Terörle medeniyet kurulabilir mi?

Masumlara yönelik katliamlar devlet kurma iddiasındaki örgütün gerçek yüzünü gösteriyor. Alışkanlık edindiği, kanlı eylemlerini devletin örtülü kurumlarının üzerine yıkma hilelerine artık kimseyi inandıramıyor. Ne de “ben yapmadım, TAK yaptı yüzsüzlüğü” eskisi gibi prim topluyor.
Şüphe duyulan tek husus; hangi devletin kirli amaçlarına hizmet ettiğidir. Başta İsrail olmak üzere bölge devletleri mi yoksa süper güçler mi? Maalesef eski müzmin hastalığımız iyileşememiş ve Türkiye bu işleri çözecek bir istihbarat kurumunu hayata geçirememiştir.
Hayatında eline silah almamış insanları sağcı, solcu, tarikatçı diye etiketleyerek adeta yatak odalarına kadar izleyip fişleyen istihbarat mekanizmaları, şehirlerde depolanan tonlarca patlayıcıyı bulamamakta, canlı bombaları tespit edememekte, bomba yüklü araçları takip edememektedir.
Her şeye rağmen terörün sonuç alması mümkün değildir.
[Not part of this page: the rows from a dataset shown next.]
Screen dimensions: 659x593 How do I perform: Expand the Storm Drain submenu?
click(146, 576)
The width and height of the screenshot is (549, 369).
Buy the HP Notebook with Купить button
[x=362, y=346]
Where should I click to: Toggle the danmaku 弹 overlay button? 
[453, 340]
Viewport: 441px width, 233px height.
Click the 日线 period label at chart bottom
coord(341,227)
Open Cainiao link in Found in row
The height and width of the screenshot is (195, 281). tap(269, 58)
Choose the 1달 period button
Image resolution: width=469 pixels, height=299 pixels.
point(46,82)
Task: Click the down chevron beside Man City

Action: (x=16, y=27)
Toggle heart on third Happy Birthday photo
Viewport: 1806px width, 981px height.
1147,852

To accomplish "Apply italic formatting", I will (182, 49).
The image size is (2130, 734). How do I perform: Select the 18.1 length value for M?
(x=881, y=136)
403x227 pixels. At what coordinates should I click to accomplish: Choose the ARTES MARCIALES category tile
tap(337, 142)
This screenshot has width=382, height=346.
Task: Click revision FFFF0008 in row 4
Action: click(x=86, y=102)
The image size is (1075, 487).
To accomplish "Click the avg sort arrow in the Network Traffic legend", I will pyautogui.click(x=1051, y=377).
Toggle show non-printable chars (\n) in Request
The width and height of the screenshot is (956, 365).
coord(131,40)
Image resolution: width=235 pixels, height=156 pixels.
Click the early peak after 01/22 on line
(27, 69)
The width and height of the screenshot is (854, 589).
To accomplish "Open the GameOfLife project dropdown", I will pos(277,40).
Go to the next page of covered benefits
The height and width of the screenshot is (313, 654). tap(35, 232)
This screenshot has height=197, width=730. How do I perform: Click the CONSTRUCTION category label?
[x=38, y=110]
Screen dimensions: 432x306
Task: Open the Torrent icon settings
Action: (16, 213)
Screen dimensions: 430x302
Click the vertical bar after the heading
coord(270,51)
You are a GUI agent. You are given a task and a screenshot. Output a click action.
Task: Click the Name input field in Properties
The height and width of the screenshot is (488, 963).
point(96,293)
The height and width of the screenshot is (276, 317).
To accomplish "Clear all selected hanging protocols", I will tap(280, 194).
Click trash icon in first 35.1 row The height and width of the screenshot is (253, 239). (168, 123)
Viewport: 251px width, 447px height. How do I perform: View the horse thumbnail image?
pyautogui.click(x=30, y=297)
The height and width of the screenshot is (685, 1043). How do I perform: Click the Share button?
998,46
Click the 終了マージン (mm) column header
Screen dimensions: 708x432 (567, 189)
Çünkü PKK terörünün en önemli çıkmazı geç dönem milliyetçilik/ulusalcılık akımlarının peşinden koşturmasıdır. Kültürel ve sosyal yönlerden öncülük edemediği sözde tabanını yanına çekmek için sadece korku - kaos ikilisini kullanmaktadır. Dehşet dengesini kendi lehine çevirmeye çalışmaktadır. Eskiden Hizbullah adlı vahşet hizbinin ve bunların kaynağı örtülü operasyon birimlerinin ulaşmak istediği de benzer bir durumdu.
İnsanları yıldırmak ve artık ne olacaksa olsun dedirtmekle hiçbir sorun çözülmüyor. Aksine sorunlar daha da katmerleşiyor. Bir avuç fanatiğin ve hainin ihtiraslarının bedelini günahsız insanlar ödüyor.
19. Yüzyılın sonları ile 20. Yüzyılın başlarında alevlenen etnik ayrımcılık ateşini yüzyıl sonra yeniden tutuşturmaya kalkmak beyhude bir hevestir. Türkler ve Kürtler son bin yıl boyunca birlikte yaşadı ve vatanlarını beraberce savundu. Adetleri, töreleri birbiriyle öyle benzeşti ki Şemdinli ile Salihli insanı arasında neredeyse hiç fark kalmadı.
Kürtçü terörün başarılı olması imkansızdır. Başarılıdan kastım; temsil iddiasında bulunduğu insanlara huzur ve iyi bir gelecek sunabilmesidir. Birbiriyle et ve tırnak gibi kaynaşmış iki toplumu ayırmaya kalkışmak başlı başına bir cinayettir. Toplumların arasında farklılık algısı yok ki birbirinden ayrılsın. Zaten PKK’nın terörle oluşturmak istediği de bu farklılık duygusudur. Yani milletin unsurları arasında güven duygusunu tahrip etmeye çabalamaktadır. Türkiye’de tek farklılık algısı, taşralı-şehirli ikilemi için geçerlidir...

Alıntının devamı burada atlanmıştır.